### Task goal
Rewrite the material below as a JSON list of strings, one string per line, leaving out blank lines and the pictures.

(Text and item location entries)
^^^^^^^^

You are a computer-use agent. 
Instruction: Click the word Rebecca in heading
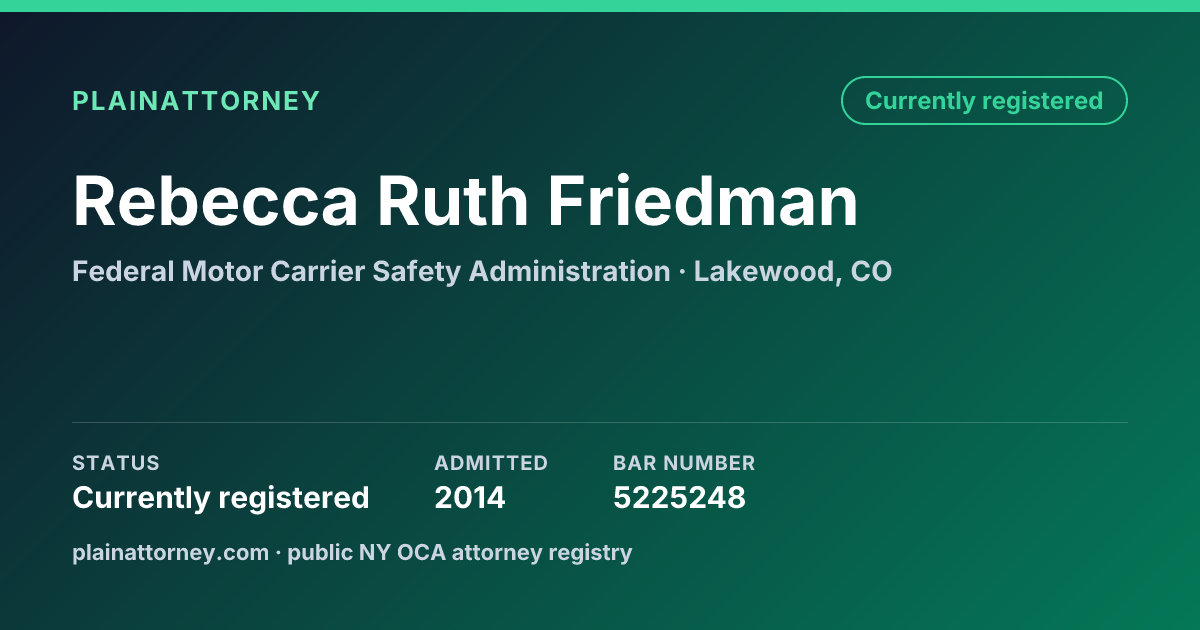[215, 201]
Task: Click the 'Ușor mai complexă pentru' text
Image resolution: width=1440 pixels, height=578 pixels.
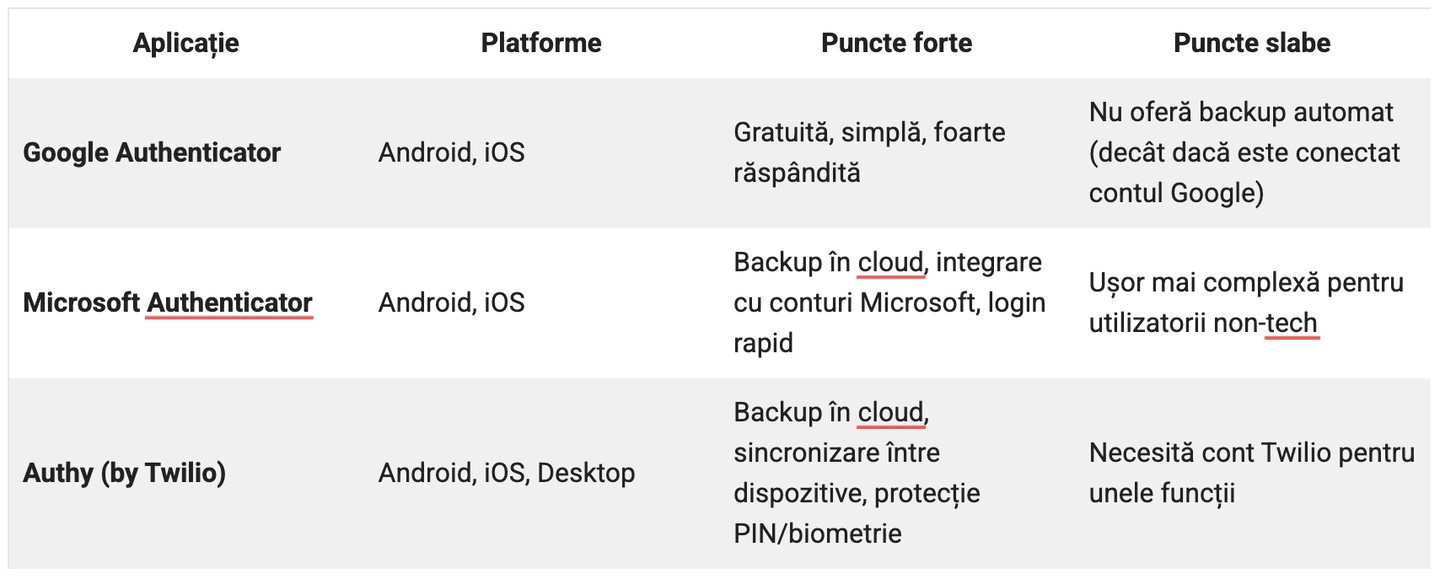Action: click(1246, 283)
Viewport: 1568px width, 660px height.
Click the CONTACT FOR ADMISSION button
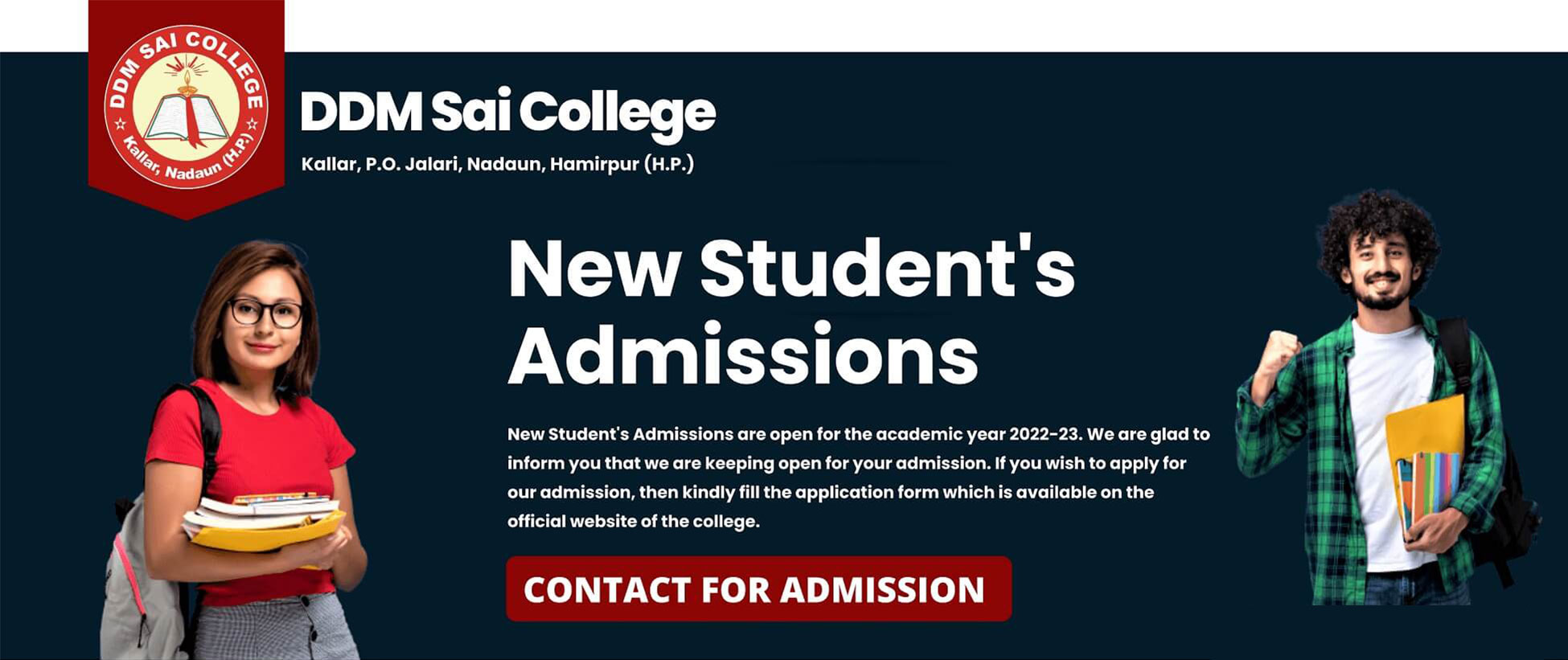click(758, 588)
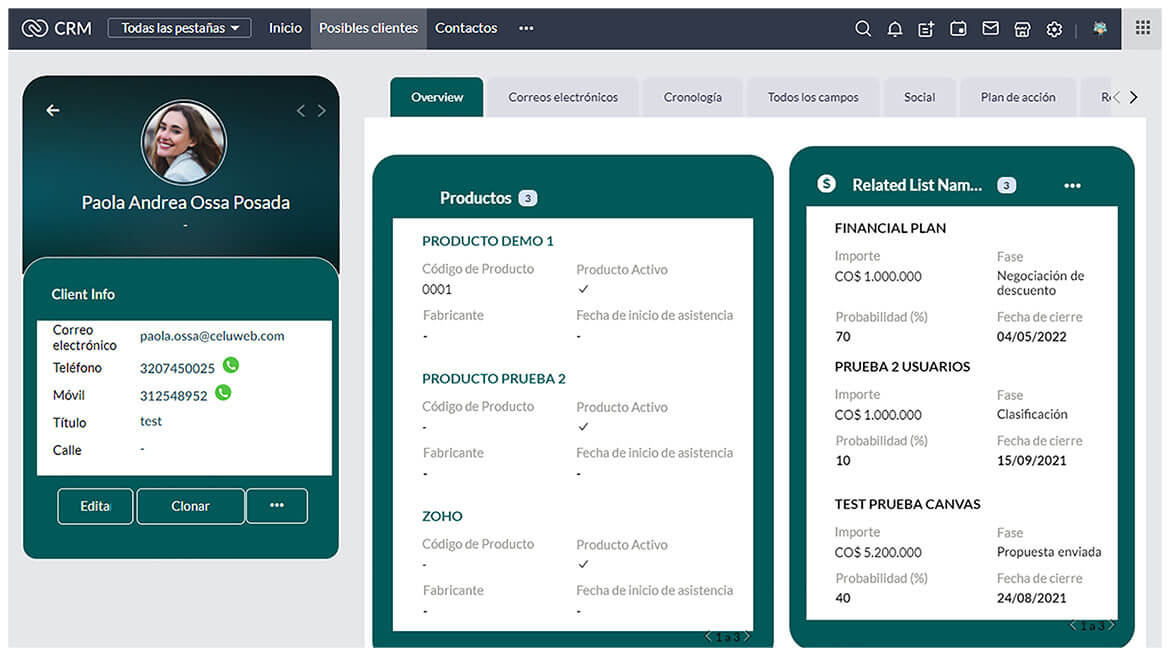The height and width of the screenshot is (656, 1170).
Task: Open the notifications bell
Action: click(x=895, y=29)
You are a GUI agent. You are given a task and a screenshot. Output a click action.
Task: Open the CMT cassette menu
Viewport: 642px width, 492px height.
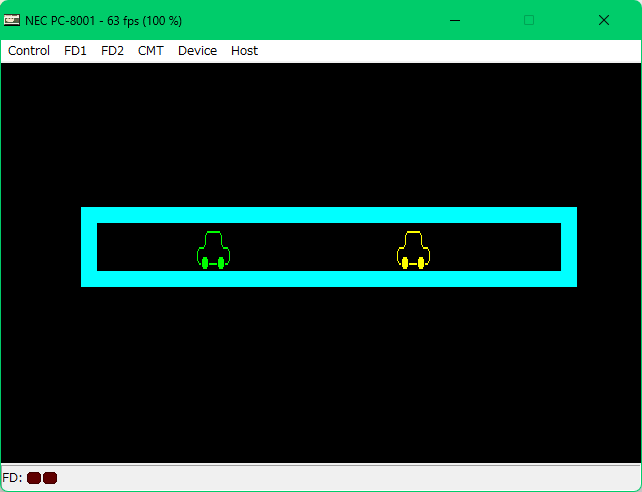pyautogui.click(x=151, y=51)
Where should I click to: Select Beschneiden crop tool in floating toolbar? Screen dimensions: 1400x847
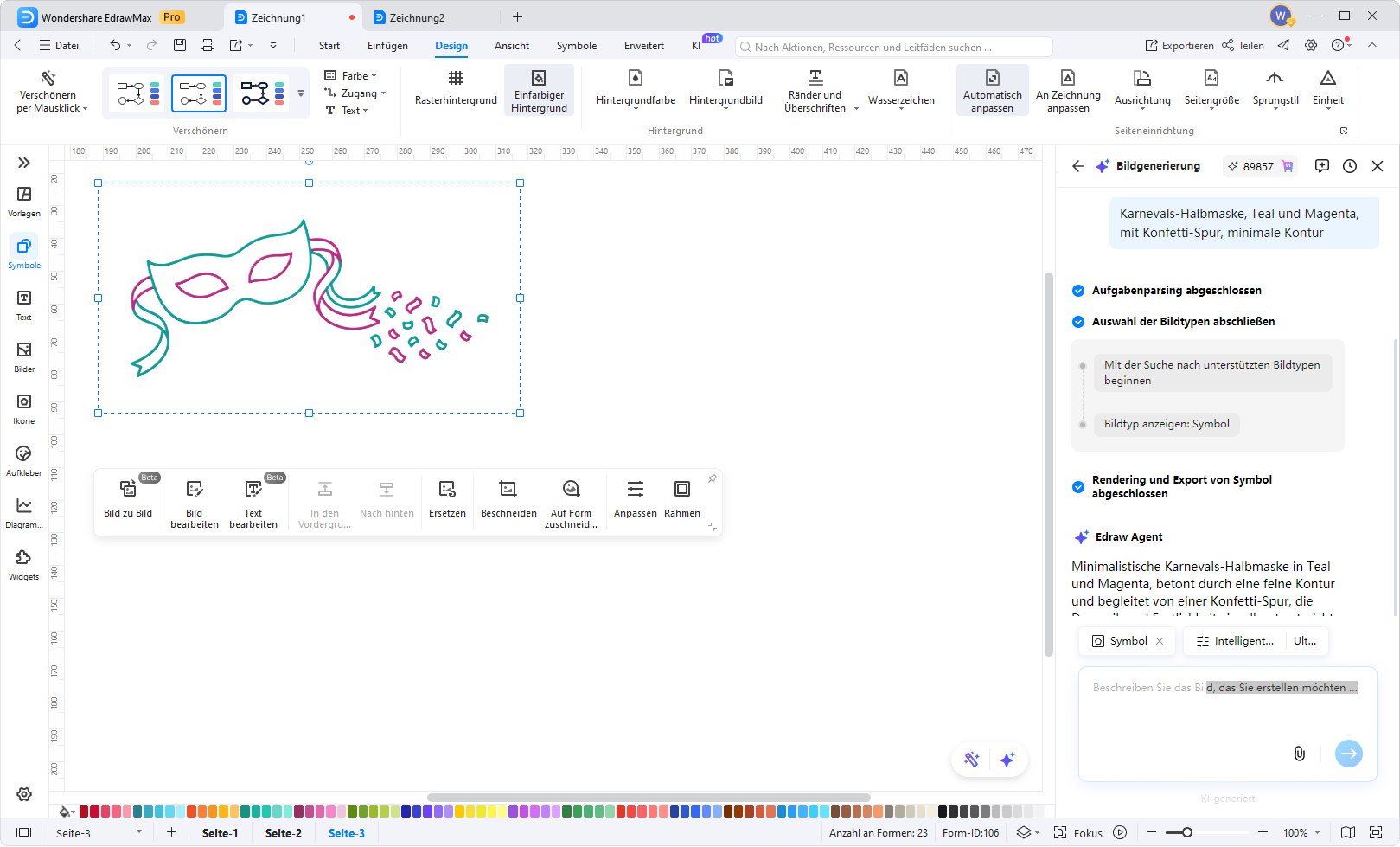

^^^^^^^^

### Solution to this exercise
[
  "You are a computer-use agent. ",
  "Instruction: Click the word Rebecca in heading",
  "[215, 201]",
  "Task: Click the 'Ușor mai complexă pentru' text",
  "Image resolution: width=1440 pixels, height=578 pixels.",
  "Action: click(1246, 283)",
  "Viewport: 1568px width, 660px height.",
  "Click the CONTACT FOR ADMISSION button",
  "click(758, 588)",
  "The height and width of the screenshot is (656, 1170).",
  "Task: Open the notifications bell",
  "Action: click(x=895, y=29)",
  "You are a GUI agent. You are given a task and a screenshot. Output a click action.",
  "Task: Open the CMT cassette menu",
  "Viewport: 642px width, 492px height.",
  "pyautogui.click(x=151, y=51)",
  "Where should I click to: Select Beschneiden crop tool in floating toolbar? Screen dimensions: 1400x847"
]